▸ Exercise goal
Only a slice of the listing below is wanted. Retype the lines from the one containing "Task: Open فنی اسناد folder icon" through the one containing "Given: Open the 优化大师 optimizer", exactly, both ends included.

-- Opening Marker --

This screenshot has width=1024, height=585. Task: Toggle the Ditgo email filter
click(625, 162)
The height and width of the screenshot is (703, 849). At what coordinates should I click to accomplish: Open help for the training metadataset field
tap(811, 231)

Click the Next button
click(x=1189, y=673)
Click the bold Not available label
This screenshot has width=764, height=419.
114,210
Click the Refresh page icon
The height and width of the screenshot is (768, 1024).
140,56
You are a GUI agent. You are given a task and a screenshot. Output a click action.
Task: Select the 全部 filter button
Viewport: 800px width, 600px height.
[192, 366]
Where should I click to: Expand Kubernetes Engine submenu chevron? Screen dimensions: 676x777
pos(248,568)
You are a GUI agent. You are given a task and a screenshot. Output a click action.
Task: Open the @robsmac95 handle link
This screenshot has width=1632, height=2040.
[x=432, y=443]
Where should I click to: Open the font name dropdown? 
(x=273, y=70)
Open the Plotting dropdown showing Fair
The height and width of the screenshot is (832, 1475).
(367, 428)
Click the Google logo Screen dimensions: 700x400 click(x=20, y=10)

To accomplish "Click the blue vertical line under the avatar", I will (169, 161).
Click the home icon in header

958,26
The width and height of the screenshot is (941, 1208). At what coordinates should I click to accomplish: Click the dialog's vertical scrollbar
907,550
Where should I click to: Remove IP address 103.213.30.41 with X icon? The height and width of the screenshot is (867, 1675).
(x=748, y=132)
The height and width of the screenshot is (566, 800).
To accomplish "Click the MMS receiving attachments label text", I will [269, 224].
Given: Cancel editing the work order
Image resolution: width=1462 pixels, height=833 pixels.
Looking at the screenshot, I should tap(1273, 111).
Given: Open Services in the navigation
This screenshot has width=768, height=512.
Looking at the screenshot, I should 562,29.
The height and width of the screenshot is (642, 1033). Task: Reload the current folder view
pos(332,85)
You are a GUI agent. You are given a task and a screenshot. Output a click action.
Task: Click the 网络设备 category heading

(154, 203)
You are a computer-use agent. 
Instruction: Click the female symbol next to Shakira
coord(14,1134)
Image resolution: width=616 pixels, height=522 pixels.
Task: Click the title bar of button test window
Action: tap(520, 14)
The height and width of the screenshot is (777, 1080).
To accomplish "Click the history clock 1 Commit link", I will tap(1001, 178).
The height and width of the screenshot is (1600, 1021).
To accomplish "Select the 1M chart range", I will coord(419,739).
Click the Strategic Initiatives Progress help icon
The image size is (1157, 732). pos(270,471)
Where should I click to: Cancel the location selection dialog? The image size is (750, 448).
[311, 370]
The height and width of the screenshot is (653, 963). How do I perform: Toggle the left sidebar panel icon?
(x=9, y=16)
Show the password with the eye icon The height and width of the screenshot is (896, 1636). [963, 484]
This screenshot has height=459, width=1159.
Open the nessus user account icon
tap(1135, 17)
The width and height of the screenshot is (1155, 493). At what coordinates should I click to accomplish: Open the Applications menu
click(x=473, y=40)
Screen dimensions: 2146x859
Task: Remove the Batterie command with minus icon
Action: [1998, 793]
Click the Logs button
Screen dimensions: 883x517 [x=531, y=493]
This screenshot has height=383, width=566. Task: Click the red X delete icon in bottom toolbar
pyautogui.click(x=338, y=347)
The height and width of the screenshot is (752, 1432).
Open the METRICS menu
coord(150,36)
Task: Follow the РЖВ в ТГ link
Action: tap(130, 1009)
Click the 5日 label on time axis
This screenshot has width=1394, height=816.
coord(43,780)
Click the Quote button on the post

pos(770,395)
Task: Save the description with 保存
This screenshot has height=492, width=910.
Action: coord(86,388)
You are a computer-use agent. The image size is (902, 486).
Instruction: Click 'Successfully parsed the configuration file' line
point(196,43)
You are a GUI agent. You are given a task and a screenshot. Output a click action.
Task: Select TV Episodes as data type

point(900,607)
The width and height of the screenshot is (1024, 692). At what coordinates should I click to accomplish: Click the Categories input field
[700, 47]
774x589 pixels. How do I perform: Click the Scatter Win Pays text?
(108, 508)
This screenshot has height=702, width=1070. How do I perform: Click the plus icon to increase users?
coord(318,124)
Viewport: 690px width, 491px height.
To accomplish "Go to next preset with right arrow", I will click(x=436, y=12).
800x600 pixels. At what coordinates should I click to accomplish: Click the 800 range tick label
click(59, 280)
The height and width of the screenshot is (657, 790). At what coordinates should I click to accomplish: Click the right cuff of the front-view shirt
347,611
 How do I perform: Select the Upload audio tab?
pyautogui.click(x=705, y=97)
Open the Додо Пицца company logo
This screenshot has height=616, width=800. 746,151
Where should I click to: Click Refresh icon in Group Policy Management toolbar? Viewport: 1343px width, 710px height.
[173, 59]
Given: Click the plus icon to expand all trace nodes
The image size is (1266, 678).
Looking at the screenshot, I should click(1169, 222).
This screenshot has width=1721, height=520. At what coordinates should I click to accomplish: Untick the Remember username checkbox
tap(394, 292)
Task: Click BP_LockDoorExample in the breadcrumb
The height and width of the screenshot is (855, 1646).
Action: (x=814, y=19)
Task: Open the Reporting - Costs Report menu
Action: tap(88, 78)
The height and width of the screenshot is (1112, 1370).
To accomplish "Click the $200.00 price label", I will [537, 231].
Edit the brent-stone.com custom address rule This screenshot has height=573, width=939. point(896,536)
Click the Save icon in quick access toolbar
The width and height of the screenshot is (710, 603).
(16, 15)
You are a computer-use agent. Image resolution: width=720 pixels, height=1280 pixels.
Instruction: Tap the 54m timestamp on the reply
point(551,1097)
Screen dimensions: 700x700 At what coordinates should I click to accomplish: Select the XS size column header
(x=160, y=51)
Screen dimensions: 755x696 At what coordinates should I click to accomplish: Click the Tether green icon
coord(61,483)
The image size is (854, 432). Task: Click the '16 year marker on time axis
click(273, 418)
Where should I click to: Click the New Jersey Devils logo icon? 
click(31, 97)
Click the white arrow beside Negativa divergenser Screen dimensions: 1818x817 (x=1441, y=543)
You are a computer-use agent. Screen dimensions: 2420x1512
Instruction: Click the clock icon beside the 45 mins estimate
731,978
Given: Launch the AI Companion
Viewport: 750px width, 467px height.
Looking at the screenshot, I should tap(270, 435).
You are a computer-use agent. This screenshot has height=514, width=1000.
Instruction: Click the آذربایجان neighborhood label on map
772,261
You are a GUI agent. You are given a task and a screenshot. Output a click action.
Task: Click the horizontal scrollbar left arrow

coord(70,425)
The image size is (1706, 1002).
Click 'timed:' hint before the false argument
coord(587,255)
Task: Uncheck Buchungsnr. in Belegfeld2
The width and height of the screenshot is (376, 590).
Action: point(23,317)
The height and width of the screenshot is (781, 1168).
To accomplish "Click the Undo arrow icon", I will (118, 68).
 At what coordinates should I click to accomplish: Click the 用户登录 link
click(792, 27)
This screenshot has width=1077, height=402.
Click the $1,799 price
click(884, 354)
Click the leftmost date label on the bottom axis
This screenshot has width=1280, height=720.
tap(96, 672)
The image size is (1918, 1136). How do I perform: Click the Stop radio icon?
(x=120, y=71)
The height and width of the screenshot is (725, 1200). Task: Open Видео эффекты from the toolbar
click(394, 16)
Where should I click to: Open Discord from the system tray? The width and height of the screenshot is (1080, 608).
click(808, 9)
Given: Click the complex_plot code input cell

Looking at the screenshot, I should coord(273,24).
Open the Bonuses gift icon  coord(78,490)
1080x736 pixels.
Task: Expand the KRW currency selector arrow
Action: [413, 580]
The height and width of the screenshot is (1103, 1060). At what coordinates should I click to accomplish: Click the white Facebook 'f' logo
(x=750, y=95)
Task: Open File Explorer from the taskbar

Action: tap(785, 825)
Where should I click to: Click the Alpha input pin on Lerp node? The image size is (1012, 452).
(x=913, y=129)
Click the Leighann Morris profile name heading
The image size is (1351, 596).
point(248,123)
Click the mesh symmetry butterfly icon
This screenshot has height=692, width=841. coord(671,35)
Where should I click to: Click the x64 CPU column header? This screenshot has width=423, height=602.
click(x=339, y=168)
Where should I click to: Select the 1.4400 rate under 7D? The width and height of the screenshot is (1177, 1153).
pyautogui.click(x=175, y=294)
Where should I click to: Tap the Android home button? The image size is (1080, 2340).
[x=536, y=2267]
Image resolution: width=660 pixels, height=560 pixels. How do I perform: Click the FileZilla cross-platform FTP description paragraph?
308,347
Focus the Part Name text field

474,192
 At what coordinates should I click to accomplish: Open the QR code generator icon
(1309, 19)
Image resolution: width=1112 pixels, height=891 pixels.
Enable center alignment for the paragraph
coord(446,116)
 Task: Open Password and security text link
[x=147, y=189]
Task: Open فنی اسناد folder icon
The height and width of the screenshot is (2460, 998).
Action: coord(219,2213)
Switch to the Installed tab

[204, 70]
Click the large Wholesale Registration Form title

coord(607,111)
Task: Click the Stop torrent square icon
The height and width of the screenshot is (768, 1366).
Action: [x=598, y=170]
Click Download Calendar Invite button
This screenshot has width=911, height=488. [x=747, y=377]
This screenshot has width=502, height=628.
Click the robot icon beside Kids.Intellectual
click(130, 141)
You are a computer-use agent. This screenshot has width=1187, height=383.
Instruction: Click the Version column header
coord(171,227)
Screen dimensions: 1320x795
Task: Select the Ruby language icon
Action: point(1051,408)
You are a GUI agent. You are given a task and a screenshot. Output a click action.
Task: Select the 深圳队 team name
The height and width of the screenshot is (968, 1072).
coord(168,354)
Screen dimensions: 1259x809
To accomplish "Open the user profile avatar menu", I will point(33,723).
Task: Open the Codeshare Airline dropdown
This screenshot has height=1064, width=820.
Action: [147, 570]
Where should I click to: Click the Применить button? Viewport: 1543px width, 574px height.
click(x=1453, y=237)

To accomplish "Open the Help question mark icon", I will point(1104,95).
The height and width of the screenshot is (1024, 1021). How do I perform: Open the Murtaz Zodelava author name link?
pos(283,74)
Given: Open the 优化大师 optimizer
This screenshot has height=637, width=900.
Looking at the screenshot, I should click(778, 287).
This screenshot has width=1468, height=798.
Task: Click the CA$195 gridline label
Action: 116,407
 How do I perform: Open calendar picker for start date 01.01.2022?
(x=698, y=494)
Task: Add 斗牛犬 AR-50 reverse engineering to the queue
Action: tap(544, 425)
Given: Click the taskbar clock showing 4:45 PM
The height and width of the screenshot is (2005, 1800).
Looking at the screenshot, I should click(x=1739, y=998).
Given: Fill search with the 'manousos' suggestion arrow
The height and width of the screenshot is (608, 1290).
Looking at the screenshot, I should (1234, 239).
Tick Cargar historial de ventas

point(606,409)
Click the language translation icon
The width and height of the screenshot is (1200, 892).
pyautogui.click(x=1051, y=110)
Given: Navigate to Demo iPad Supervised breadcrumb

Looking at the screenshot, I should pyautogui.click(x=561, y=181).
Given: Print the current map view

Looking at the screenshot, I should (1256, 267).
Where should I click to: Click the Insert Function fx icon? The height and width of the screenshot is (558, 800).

-- Closing Marker --

▸ Answer to this problem
Task: Open فنی اسناد folder icon
The height and width of the screenshot is (2460, 998).
Action: coord(219,2213)
Switch to the Installed tab

[204, 70]
Click the large Wholesale Registration Form title

coord(607,111)
Task: Click the Stop torrent square icon
The height and width of the screenshot is (768, 1366).
Action: [x=598, y=170]
Click Download Calendar Invite button
This screenshot has width=911, height=488. [x=747, y=377]
This screenshot has width=502, height=628.
Click the robot icon beside Kids.Intellectual
click(130, 141)
You are a computer-use agent. This screenshot has width=1187, height=383.
Instruction: Click the Version column header
coord(171,227)
Screen dimensions: 1320x795
Task: Select the Ruby language icon
Action: point(1051,408)
You are a GUI agent. You are given a task and a screenshot. Output a click action.
Task: Select the 深圳队 team name
The height and width of the screenshot is (968, 1072).
coord(168,354)
Screen dimensions: 1259x809
To accomplish "Open the user profile avatar menu", I will point(33,723).
Task: Open the Codeshare Airline dropdown
This screenshot has height=1064, width=820.
Action: [147, 570]
Where should I click to: Click the Применить button? Viewport: 1543px width, 574px height.
click(x=1453, y=237)

To accomplish "Open the Help question mark icon", I will point(1104,95).
The height and width of the screenshot is (1024, 1021). How do I perform: Open the Murtaz Zodelava author name link?
pos(283,74)
Given: Open the 优化大师 optimizer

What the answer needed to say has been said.